Though California has one of the most burdensome tax codes in the nation, three of the 11 initiatives that appeared on Tuesday’s ballot asked voters to approve tax increases. In sharp contrast with the state’s historical pattern of defeating such proposals at the ballot box, two of the three initiatives passed. It bears noting, as well, that even the defeat of one measure (Proposition 38, an across-the-board income-tax hike exempting only the very poor) didn’t represent much of a victory for fiscal sanity. Prop. 38 was competing with Governor Jerry Brown’s tax-hiking Proposition 30, which passed. Even if voters had approved both, only the one that commanded the largest majority would have been enacted.

With Brown’s Prop. 30 becoming law, California will now have the nation’s highest sales taxes and its highest top income-tax rates (thanks to a “millionaire’s tax” that inexplicably starts at $250,000 of annual income). The state will have diminished incentives to keep public-sector spending under control while increasing the headwinds facing an already battered economy.

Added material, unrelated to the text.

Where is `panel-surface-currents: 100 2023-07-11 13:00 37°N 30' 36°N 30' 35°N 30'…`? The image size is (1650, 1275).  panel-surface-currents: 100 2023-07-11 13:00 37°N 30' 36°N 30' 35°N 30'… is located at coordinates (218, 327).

Golden State voters also approved Proposition 39, a deceptively marketed initiative that would increase taxes on businesses headquartered out of state. With no effective opposition campaign, Prop. 39 won by a commanding margin—more than 60 percent of voters approved. Prop. 39 even narrowly prevailed in the conservative bastion of Orange County. The $1-billion-a-year bounty that the measure promises may help Governor Brown come budget time, but it only adds to the burdens of conducting commerce in the nation’s largest economy—recently ranked 48th in the nation for its business-tax climate by the Tax Foundation. Prop. 39 will also help the green-energy zealots who financed it. They stand to take half of the revenue haul from the initiative for the first five years of its implementation to underwrite a “Clean Energy Jobs Creation Fund.”

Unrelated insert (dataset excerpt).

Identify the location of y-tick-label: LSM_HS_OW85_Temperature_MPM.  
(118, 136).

For all of their ill effects, however, high taxes and an unfriendly economic environment are only the symptoms of California’s underlying disease: a political system dominated by public-sector unions. The fight over Proposition 32—which sought to unravel that power by preventing unions from using member dues for political spending without workers’ consent—was perhaps the most heated battle of this election cycle. Unlike past efforts to get the state’s voters to approve paycheck protection (1998’s Proposition 226 and 2005’s Proposition 75, both of which were defeated), Prop. 32 attempted to cultivate wider support through equal-opportunity ox-goring. It extended the paycheck-protection provisions to corporations as well as unions—a somewhat superficial gesture, as few corporations rely on paycheck deductions for political spending. It proposed outlawing union and corporate contributions to state and local candidates. And it would have kept government contractors from donating to politicians who could award them contracts. In the end, none of that mattered.

Prop. 32 failed, receiving less than 44 percent of the vote. While it’s an oversimplification to look at the performance of ballot measures purely as a function of campaign spending, the initiative’s defeat underlines its proponents’ concerns. An avalanche of union money financed the opposition campaign to Prop. 32, outpacing the pro-reform effort by $14.6 million. The state’s most powerful special interest—the California Teachers Association—single-handedly chipped in about $22 million. Bringing that kind of money to bear is markedly easier when you have, as in the case of the CTA, 325,000 members coerced into underwriting your campaign expenditures. As long as that practice endures, expect big labor to continue its impressive run of victories in Golden State politics.

In October, a supermajority of California voters said the state was in serious trouble. In November, they voted to embrace an unsustainable status quo—high taxes, unlimited union power, and economic sclerosis. They have only themselves to blame for what’s to come.